◆ **Task to complete**:
Please repeat the records exactly from their first line, finishing at the line containing "Given: Click the Input Att 12.00 dB value" and including it.

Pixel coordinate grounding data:
BEGIN

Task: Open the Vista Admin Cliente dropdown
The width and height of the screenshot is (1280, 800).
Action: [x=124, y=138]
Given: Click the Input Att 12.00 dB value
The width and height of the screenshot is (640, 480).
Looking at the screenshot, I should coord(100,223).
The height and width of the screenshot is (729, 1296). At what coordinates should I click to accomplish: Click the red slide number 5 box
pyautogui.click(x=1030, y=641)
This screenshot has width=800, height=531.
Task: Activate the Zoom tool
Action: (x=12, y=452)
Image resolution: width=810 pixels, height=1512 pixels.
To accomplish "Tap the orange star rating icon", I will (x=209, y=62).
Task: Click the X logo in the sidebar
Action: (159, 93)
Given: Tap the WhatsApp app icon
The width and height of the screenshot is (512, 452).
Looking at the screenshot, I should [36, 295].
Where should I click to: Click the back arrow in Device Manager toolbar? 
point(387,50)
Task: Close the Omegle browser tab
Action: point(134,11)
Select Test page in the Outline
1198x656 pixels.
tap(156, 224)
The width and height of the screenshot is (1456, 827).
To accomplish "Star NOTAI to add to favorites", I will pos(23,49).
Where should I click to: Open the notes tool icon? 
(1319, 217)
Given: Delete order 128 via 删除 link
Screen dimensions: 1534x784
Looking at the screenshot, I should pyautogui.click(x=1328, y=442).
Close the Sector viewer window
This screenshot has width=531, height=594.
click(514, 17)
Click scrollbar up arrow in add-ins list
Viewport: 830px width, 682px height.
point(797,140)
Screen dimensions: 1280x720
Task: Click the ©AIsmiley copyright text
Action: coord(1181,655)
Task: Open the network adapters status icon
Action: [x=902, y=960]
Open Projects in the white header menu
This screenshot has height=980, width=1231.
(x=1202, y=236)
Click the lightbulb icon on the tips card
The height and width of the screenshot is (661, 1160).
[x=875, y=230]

END

◆ **Result of the task**:
Task: Open the Vista Admin Cliente dropdown
The width and height of the screenshot is (1280, 800).
Action: [x=124, y=138]
Given: Click the Input Att 12.00 dB value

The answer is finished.